In questo senso, quindi, deve partire da me la voglia di appassionarmi a questo sport perché questa è una cosa che nessuno mai ti potrà dare e che nessuno mi potrà mai insegnare.

 Da parte di mio papà c’è sempre stata la libertà di essere quello che volevo e che mi ha permesso di esprimermi nel calcio, ma di non dare nulla per scontato. Quando vuoi raggiungere un obiettivo devi sudartelo e guadagnartelo. Parlando con lui ho capito che a volte il valore della famiglia è decisivo, in alcuni momenti diventa cruciale, avere qualcuno che ti sostiene.  In questi giorni stiamo assistendo ad un vero e proprio spettacolo: Sinner che diventa campione per la prima volta in un grande Slam. Nel discorso che ha fatto dopo la vittoria ringrazia la sua famiglia per averlo lasciato libero, per non averlo rinchiuso, se questo non fosse successo probabilmente non sarebbe dov’è adesso. Chi è disposto oggi a fare questi sacrifici? Mio padre, facendo un esempio del passato, nella sua prima esperienza da calciatore professionista, ad Arezzo, non avendo la macchina, faceva avanti e indietro in bicicletta dallo stadio. A causa delle prese in giro e dalla preoccupazione di tutta la società ha dovuto lavorare sodo per guadagnarsela. Sul conto non era una di quelle macchine lussuose che vediamo oggi utilizzate dai calciatori ma una Fiat Uno usata. Chi farebbe oggi questo?

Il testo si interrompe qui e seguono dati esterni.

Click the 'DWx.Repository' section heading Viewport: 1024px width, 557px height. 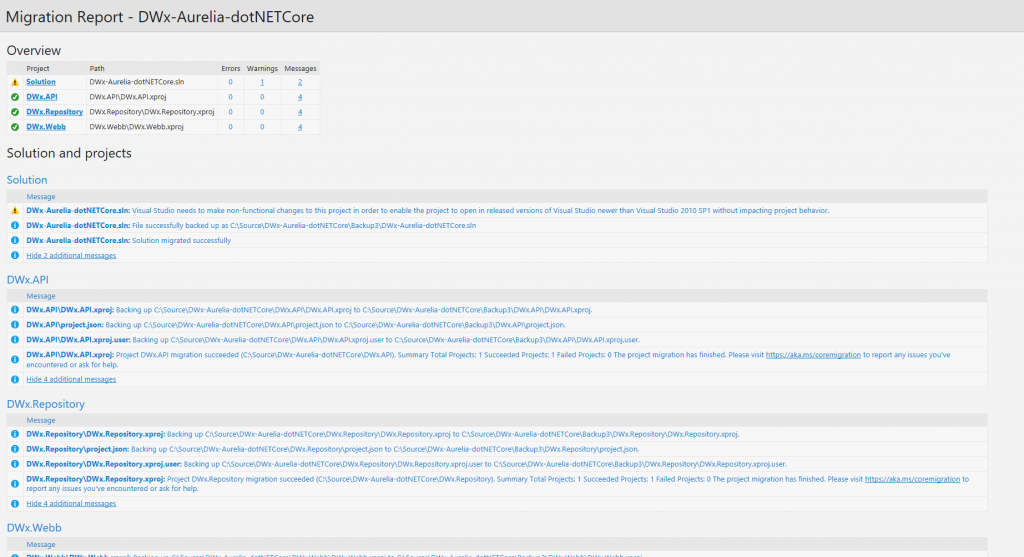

Questa, secondo il mio punto di vista, è l’unica strada per distinguersi, in ogni settore. Spesso, nell’ambito sportivo calcistico, c’è lo stereotipo di dover a tutti costi diventare qualcuno a discapito dello studio, ma dall’intervista e dall’esperienza di mio papà possiamo capire che oggi non è più così. Una volta non si dava così per scontato il fatto di diventare famoso, anzi, era molto più complesso. Lo studio è diventato fondamentale anche nello sport: le squadre di calcio professionistiche sono sempre di più formate da stranieri.  Ragazzi poco più grandi di me che, innamorati del calcio, inseguono il loro sogno andando a vivere in un altro stato. La conoscenza di lingue straniere sta diventando essenziale anche per le trasferte che i giocatori fanno, sempre per la comunicazione. La ricerca di talenti all’estero è diventato un affare internazionale. Un tempo le società in cui giocavano Notari e mio papà erano formato solo da Italiani. Noto anche che, dal lavoro che mio padre svolge, le società calcistiche sono sempre di più interessate a talenti stranieri. Dalla breve intervista a Mauro Pederzoli, uno dei cambiamenti principali osservati è sicuramente rappresentato dall’incremento del numero dei giocatori in rosa e dall’esigenza di saper vivere in ambienti multiculturali.  In passato anche per le società sportive, atteggiarsi in modo educato era segno di buon calciatore: erano disposte a dare multe salatissime ai calciatori che, per esempio, non si toglievano il cappello in luoghi chiusi, che non lavavano gli scarpini, che non ringraziavano o non salutavano… Mio papà conserva ancora alcuni tratti di quell'edizione. Purtroppo oggi i ragazzi non hanno più questa attenzione nel mostrarsi adeguati al contesto in cui si è: vediamo pettinature assurde, tatuaggi vistosi e accessori stranissimi... In alcuni tratti dell’intervista al dirigente Pederzoli ci fa capire quanto le caratteristiche richieste da un giocatore non sono mai cambiate e non cambieranno mai. Questo ci dice che ogni società professionistica, in ogni epoca, ha cercato di mantenere tutti sullo stesso livello, sempre. Quello che aiuta di più gli aspiranti calciatori, secondo Mauro, è giocare il più possibile, solo così si può crescere e migliorare. Come ho già detto prima avere idoli, persone da imitare nei comportamenti è essenziale ma la cosa più importante è non perdere mai la passione, che è IL MOTORE DI TUTTO!